Using found family snapshots, I create an ephemeral atmosphere, extending the singularity of the figure into a spatial field. Implied space and rendered form in cut and paste collage, these compositions are a celebration of a memory that is now dissolved through thoughtful layers of contemporary media, both digital and analog.
A wave of melancholy washed over me when I realizedthe sheer volume of displaced family photographs for sale on eBay. All of these faces lost to history; never to be reunited with their families and destined to remain nameless.

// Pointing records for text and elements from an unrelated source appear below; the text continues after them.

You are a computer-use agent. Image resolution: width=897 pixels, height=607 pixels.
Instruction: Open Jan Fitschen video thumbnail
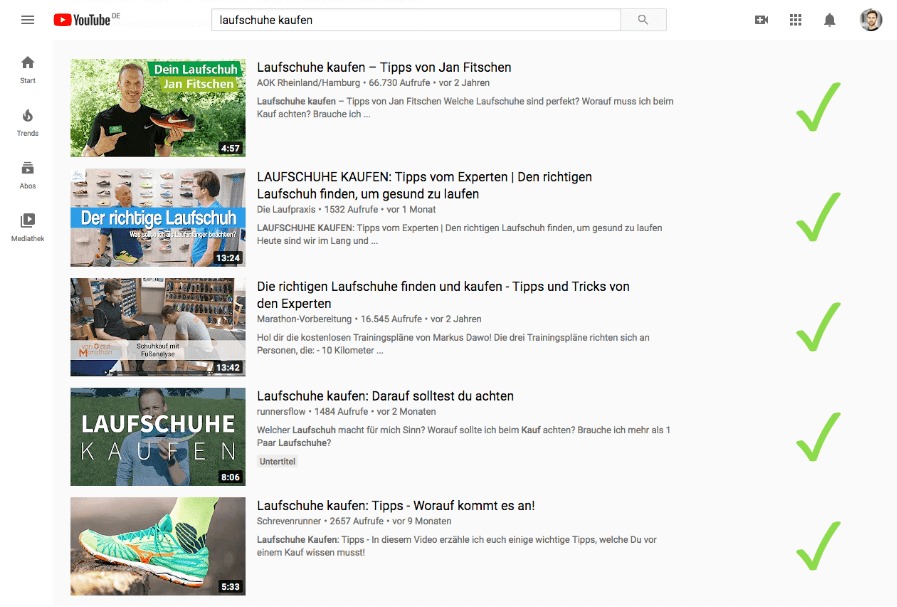(x=157, y=107)
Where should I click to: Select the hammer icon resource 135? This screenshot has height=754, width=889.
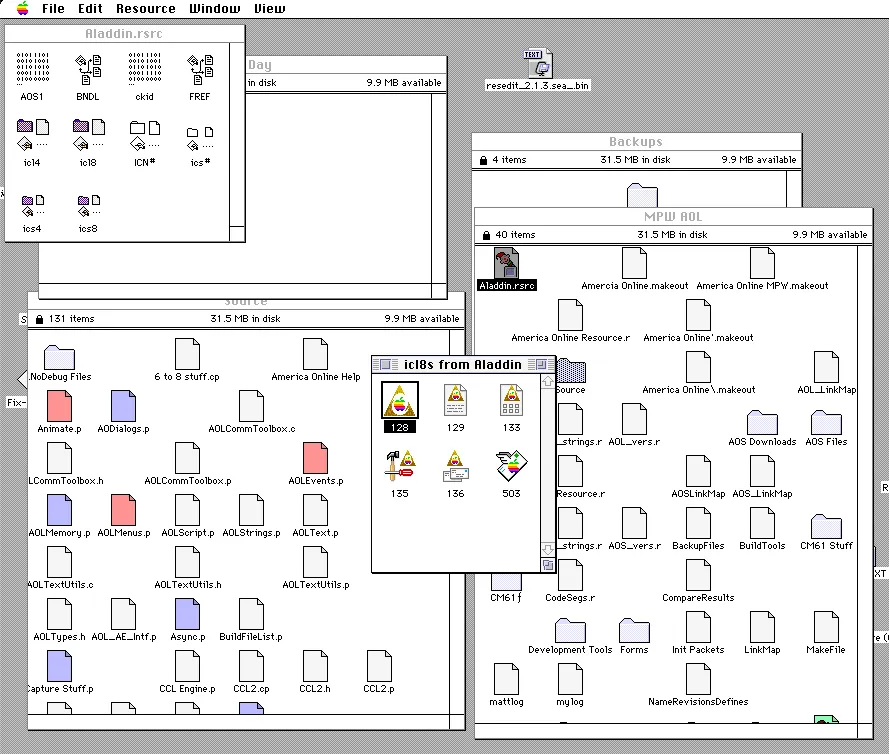(x=399, y=466)
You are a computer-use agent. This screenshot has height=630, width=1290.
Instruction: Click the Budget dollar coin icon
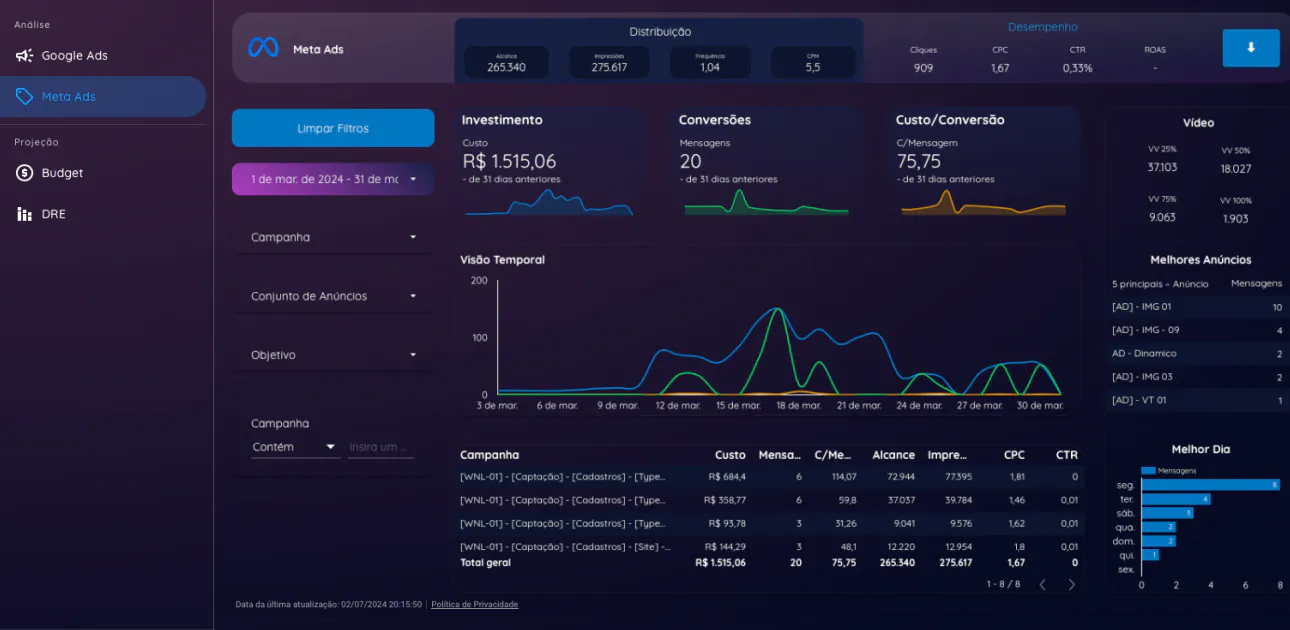point(24,173)
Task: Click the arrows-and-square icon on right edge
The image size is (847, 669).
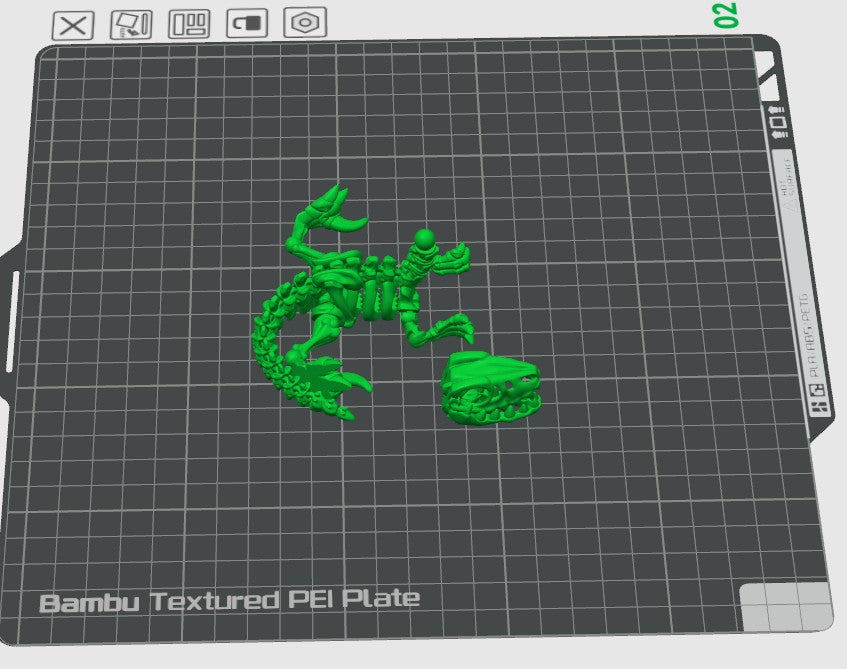Action: (779, 124)
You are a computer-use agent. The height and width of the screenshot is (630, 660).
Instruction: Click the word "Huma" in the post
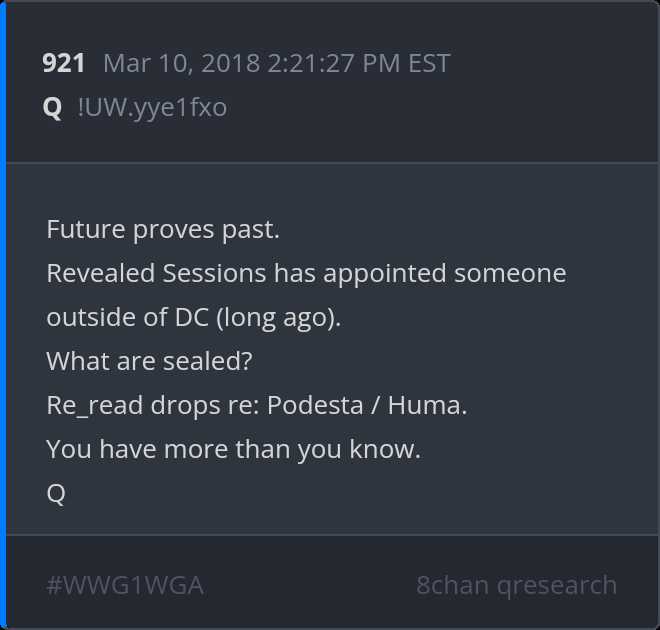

To whom did these people belong? Evidence of a life but what to make of it now? Over a few months I accumulated an extraordinary inventory of the North American vernacular experience in the 20th century. As I sorted photographs, I noticed reoccurring themes. Mothers with new babies, newlyweds cutting their wedding cake, the portrait of the soldier in uniform, homeowners standing proudly in front of new homes, friends in casual groups of three, four, and women standing alone.
So many women standing alone; it piqued my curiosity. Through who’s gaze were these women photographed? Who stood behind the camera? Her lover? Best friend? Sister? I have a surprising amount of wallet-sized photographs, which makes perfect sense considering the context. These were carried in, presumably, men’s wallets as they traveled to remote crossings in times of war. It is not a stretch to imagine an exchange fraught with emotion and tension as a soldier left the comforts of home. The subject of the photograph offering it at the risk of being rejected, anxious he would accept or flattered when asked. The paramour hoping she would agree to award the privilege of her miniature smile.
As a childless only child, it sent a chill through me that these people were lost to time. My family photographs will surely meet the same fate. With no one to pass them on to, what else could happen to the images of my beloveds but to end up for sale in a lot with hundreds of others.
This realization could have sent me into an existential panic, paralyzing me in my tracks or I could turn this moment of contemplation into something tangible.
I chose the latter. My intention with this new body of work is to reclaim through art and collage the women standing alone. To celebrate their lasting spirit captured by one decisive moment on film in what, we can only assume, was a full life much like our own. It is all we have left of them; what was caught by the click of the shutter.
Many artists use found photographs in their work but altering the original artifact remains crucial to my process. Using a laser cutter, the photographs are (as gently as humanly possible) cut with a pattern overlay. The bits that fall away are collected and used as collage materials to be worked back into the piece in an effort to make the image whole again.